▸ Work request
Beginning with the line containing "How do I perform: Add" and ending with the last line of the records, set down every line exactly.

*** Opening Entries shown ***

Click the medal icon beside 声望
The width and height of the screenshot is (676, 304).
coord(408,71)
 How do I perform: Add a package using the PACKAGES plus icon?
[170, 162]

*** Closing Entries shown ***

▸ Exercise answer
 How do I perform: Add a package using the PACKAGES plus icon?
[170, 162]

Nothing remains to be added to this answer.